WORK TO BE COMPLETED:
Use the entries below to count the lines that hold the word "bubble"; answer with the number only.

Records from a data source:
# # # # #

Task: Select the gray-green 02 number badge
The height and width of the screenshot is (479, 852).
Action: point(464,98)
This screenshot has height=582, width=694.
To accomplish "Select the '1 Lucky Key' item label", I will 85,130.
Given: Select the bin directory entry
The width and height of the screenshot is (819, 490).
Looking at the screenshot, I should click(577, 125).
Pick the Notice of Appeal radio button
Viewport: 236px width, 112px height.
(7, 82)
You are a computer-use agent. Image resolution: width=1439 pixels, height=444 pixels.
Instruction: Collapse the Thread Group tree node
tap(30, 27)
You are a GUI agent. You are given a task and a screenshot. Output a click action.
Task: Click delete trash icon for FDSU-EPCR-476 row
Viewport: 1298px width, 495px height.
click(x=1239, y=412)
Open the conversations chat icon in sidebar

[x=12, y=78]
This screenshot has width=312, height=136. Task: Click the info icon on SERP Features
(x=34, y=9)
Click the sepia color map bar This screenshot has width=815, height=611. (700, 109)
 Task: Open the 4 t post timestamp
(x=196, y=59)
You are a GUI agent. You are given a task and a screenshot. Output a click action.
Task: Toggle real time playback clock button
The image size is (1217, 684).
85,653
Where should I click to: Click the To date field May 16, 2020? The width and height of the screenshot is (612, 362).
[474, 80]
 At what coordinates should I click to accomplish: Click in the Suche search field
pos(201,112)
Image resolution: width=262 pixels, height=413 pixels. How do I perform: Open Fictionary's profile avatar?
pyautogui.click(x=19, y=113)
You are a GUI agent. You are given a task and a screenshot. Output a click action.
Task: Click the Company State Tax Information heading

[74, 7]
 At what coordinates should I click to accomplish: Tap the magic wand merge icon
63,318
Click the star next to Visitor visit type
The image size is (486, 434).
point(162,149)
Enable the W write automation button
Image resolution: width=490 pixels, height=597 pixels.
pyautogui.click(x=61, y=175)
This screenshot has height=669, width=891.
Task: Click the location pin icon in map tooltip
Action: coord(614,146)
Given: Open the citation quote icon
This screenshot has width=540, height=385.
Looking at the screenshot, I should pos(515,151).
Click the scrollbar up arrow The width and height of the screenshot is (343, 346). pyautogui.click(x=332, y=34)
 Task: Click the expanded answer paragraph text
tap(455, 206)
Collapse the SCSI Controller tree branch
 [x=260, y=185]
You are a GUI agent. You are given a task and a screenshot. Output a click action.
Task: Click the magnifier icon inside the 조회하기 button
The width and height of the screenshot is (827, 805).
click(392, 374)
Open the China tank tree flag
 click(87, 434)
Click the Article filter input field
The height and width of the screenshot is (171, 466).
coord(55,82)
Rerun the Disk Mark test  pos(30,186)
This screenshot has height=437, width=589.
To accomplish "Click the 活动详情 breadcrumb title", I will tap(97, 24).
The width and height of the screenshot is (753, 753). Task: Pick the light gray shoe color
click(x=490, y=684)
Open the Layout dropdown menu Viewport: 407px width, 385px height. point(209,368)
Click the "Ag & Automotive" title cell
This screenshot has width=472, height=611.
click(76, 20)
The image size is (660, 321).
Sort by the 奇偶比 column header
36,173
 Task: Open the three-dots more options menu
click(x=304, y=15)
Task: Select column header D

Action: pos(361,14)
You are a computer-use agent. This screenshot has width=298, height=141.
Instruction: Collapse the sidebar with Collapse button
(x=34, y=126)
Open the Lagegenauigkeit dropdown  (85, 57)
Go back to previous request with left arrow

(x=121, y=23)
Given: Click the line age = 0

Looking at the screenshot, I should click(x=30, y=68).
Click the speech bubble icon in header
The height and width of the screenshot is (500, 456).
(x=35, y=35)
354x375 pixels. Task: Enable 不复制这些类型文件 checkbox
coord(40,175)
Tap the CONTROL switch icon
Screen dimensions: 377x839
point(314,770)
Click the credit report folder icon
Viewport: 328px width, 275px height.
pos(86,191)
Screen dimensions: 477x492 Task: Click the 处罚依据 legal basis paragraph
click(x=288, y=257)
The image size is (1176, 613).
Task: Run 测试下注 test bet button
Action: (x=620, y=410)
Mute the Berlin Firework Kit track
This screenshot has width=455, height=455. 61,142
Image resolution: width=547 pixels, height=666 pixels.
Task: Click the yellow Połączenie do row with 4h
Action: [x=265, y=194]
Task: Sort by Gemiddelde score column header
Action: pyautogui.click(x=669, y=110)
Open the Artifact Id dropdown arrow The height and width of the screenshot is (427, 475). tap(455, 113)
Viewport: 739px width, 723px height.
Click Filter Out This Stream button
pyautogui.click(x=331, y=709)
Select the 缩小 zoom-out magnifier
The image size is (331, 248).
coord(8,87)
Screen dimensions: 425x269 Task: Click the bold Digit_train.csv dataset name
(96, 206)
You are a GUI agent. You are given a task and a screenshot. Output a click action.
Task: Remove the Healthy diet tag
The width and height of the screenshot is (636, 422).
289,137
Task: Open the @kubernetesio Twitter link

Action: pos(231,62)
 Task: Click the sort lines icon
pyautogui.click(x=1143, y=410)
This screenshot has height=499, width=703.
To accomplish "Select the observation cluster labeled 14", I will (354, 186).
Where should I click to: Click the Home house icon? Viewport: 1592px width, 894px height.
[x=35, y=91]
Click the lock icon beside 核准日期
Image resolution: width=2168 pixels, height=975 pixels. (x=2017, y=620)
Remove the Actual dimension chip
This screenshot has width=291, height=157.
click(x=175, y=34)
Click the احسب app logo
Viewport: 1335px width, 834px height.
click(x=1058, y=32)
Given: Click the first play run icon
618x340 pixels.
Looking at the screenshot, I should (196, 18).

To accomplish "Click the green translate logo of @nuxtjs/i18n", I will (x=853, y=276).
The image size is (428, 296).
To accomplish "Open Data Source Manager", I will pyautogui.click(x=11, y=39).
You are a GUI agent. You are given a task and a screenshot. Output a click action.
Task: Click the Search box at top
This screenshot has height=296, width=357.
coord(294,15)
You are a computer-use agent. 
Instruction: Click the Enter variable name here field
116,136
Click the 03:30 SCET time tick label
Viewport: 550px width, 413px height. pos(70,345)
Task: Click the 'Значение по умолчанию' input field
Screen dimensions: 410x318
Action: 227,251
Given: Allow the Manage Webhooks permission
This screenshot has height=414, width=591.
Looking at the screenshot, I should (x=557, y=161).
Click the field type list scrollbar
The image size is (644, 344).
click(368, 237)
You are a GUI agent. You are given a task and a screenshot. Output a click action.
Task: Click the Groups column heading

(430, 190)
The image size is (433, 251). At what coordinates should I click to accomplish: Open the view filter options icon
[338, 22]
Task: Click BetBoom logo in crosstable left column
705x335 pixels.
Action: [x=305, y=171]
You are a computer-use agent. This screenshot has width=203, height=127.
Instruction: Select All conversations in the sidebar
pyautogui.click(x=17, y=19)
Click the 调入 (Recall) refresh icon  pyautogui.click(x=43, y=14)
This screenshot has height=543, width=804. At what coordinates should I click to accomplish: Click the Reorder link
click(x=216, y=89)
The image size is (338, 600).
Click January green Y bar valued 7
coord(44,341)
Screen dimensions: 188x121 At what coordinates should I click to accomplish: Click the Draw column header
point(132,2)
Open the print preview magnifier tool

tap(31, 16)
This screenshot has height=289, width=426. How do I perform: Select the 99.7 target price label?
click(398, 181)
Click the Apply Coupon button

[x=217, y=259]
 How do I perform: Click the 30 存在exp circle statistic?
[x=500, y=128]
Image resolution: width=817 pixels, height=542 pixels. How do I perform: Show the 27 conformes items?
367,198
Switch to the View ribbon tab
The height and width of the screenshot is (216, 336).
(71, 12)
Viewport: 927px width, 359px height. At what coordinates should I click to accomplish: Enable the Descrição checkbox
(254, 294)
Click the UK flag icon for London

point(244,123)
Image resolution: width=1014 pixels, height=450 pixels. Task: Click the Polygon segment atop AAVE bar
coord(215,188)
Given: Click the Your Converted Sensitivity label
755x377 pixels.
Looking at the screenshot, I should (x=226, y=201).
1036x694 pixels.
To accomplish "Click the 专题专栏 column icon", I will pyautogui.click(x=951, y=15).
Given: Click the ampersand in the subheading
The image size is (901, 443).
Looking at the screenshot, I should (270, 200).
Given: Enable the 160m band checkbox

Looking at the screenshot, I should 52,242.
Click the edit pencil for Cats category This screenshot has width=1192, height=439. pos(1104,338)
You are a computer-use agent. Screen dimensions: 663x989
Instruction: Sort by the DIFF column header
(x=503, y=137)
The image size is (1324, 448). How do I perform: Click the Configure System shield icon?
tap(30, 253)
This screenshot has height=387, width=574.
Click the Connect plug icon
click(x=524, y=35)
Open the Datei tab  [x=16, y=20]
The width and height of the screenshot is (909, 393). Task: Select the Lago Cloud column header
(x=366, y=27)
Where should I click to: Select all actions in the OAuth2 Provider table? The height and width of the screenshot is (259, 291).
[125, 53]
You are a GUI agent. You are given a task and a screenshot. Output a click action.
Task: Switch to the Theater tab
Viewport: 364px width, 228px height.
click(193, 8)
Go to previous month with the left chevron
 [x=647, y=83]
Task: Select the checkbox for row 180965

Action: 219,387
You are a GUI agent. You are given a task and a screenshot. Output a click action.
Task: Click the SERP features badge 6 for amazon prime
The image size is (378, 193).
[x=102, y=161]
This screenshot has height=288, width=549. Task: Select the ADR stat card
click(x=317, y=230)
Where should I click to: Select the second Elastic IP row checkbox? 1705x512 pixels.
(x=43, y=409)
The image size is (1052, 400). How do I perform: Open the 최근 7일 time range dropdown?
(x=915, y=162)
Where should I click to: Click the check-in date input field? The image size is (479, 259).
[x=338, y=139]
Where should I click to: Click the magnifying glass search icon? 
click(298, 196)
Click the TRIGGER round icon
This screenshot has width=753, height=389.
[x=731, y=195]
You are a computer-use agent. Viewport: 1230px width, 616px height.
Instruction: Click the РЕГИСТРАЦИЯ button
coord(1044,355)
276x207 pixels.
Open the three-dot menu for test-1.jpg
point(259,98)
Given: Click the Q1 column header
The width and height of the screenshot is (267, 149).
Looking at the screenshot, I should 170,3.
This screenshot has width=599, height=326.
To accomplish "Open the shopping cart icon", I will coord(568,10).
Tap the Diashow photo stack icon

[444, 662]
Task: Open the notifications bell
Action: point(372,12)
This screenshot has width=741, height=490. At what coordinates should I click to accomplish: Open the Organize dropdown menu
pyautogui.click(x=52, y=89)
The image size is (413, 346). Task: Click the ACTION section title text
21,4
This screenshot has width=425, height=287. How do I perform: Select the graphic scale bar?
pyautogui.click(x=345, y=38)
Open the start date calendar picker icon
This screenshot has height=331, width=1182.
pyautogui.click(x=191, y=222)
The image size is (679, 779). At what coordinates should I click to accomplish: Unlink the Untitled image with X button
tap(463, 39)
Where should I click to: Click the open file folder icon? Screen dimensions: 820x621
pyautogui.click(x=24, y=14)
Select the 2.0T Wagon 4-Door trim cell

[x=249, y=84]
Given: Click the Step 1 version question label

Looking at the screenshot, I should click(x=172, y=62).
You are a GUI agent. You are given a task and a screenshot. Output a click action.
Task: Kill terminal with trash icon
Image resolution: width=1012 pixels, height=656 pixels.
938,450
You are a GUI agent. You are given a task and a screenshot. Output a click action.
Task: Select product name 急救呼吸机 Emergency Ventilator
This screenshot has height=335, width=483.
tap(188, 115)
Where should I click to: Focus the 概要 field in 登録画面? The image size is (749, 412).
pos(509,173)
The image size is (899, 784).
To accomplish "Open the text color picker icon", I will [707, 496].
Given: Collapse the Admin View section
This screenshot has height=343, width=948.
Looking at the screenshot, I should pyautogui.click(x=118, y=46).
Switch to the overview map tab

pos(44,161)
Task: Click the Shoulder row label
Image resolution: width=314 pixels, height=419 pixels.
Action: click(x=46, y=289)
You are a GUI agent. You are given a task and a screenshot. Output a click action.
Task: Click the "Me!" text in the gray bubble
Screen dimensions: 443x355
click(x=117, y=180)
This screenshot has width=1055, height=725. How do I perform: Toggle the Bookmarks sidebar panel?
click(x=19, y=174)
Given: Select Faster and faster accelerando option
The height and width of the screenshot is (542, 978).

# # # # #

EXERCISE RESPONSE:
2